▸ What is asked
Please copy out the text of the material below word for word, line by line, leaving out the pictures.

▸ Supplied material
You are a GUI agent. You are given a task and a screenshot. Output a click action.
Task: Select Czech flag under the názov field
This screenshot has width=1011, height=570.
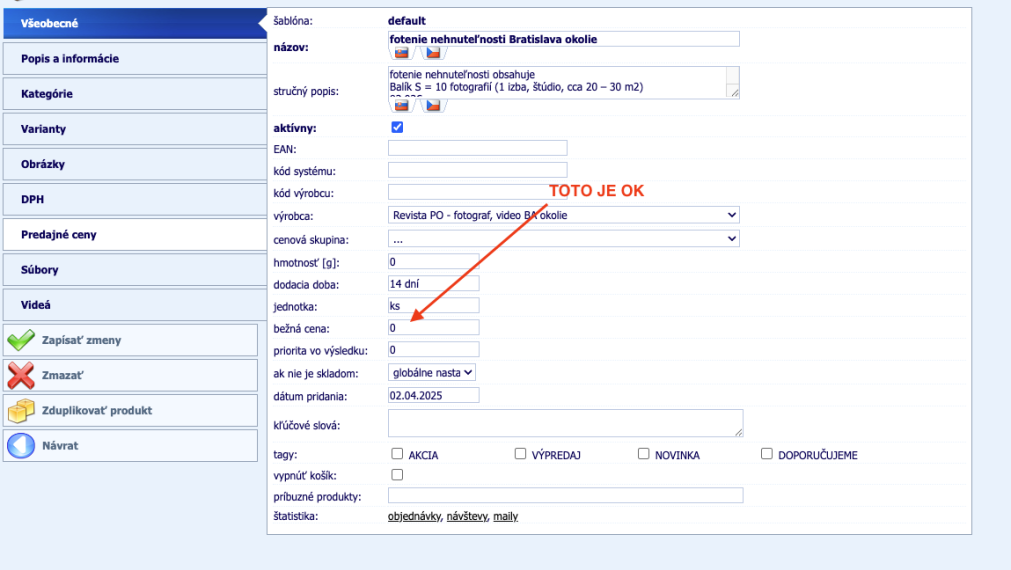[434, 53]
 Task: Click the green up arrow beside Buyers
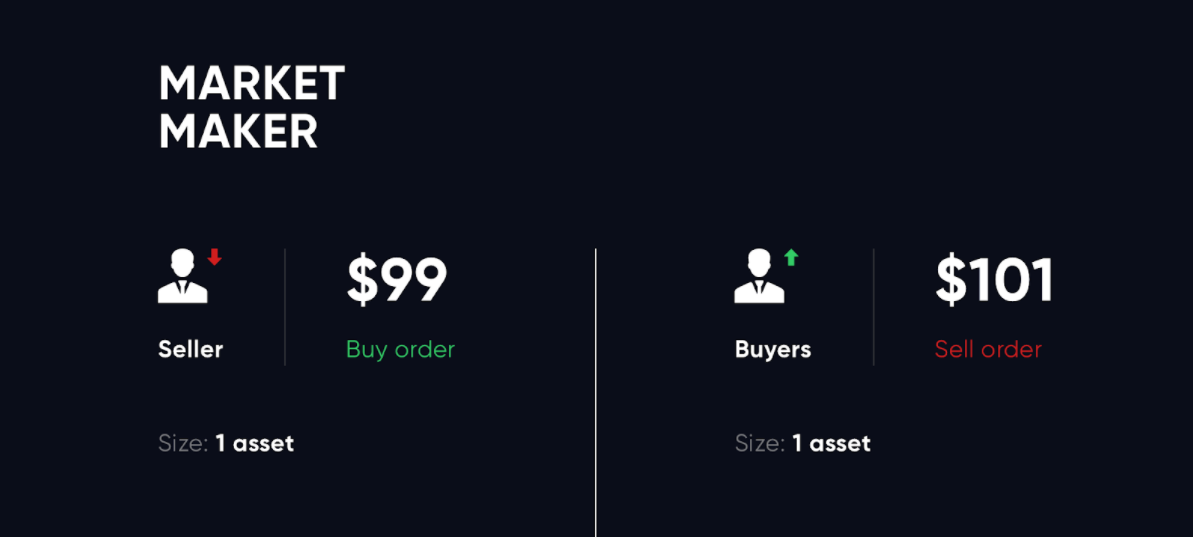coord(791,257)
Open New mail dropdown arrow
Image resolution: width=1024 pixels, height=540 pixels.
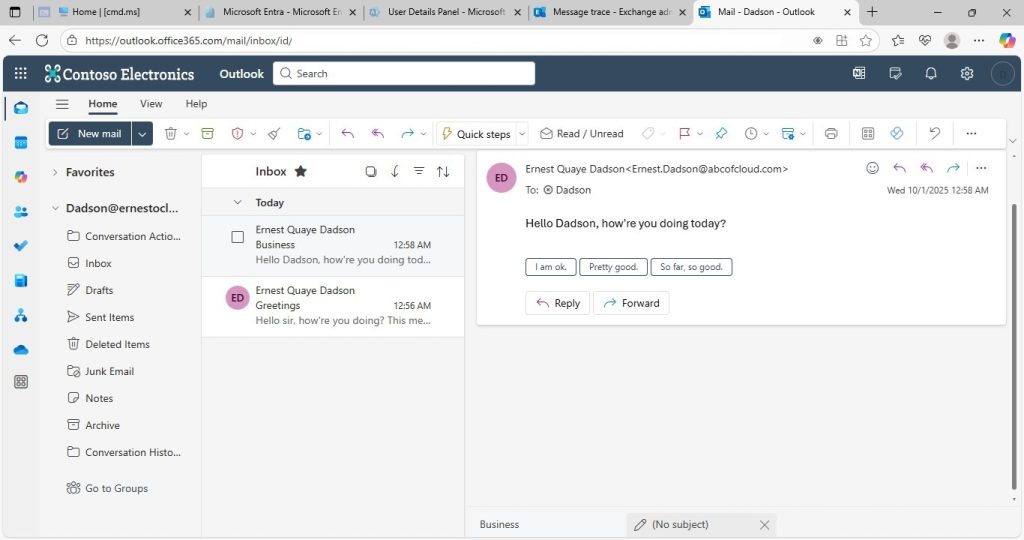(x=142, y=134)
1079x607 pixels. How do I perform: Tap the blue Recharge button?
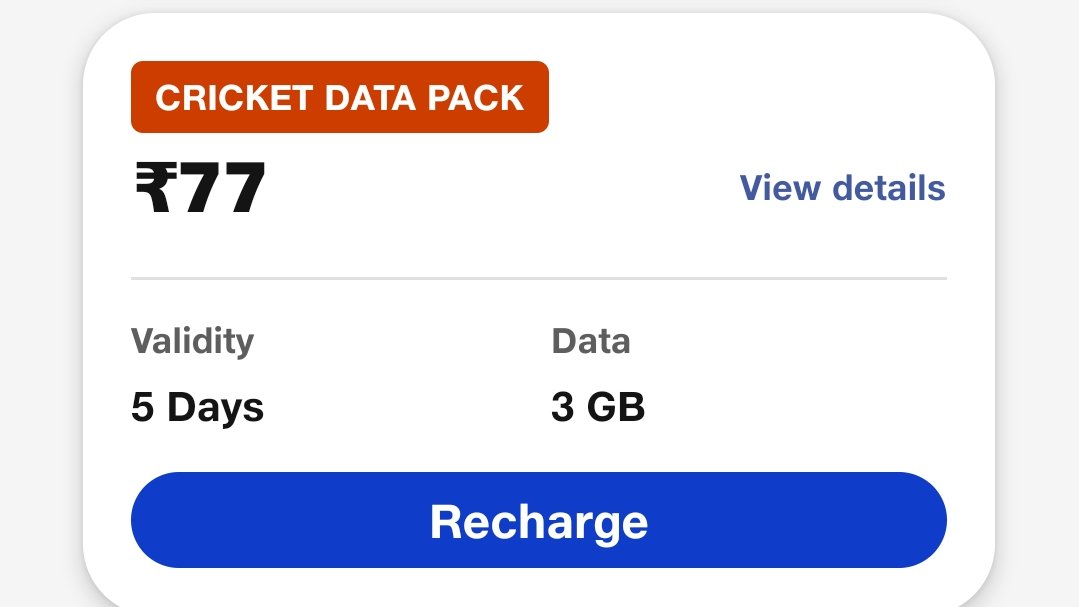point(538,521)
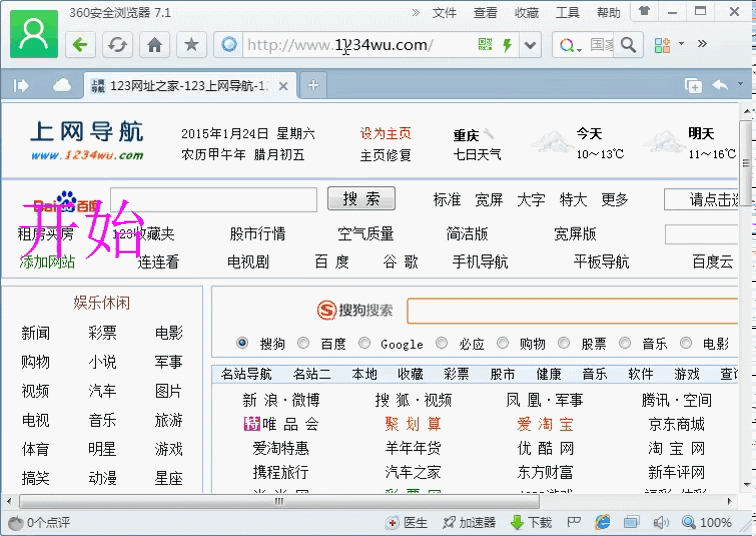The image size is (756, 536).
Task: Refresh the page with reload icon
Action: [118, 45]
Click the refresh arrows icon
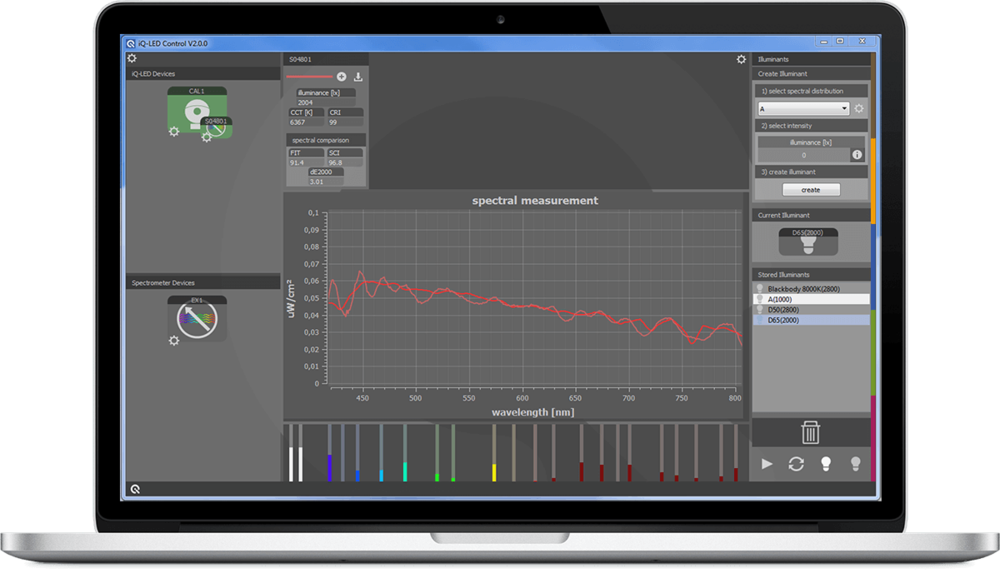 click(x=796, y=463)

▸ The completed task
You are a GUI agent. You are given a task and a screenshot. Output a click action.
Task: Select Czech flag under the názov field
This screenshot has width=1011, height=570.
[434, 53]
 Task: Click the green up arrow beside Buyers
coord(791,257)
Open New mail dropdown arrow
Image resolution: width=1024 pixels, height=540 pixels.
(x=142, y=134)
1079x607 pixels. How do I perform: Tap the blue Recharge button?
point(538,521)
The image size is (756, 536).
Task: Refresh the page with reload icon
Action: [118, 45]
Click the refresh arrows icon
 click(x=796, y=463)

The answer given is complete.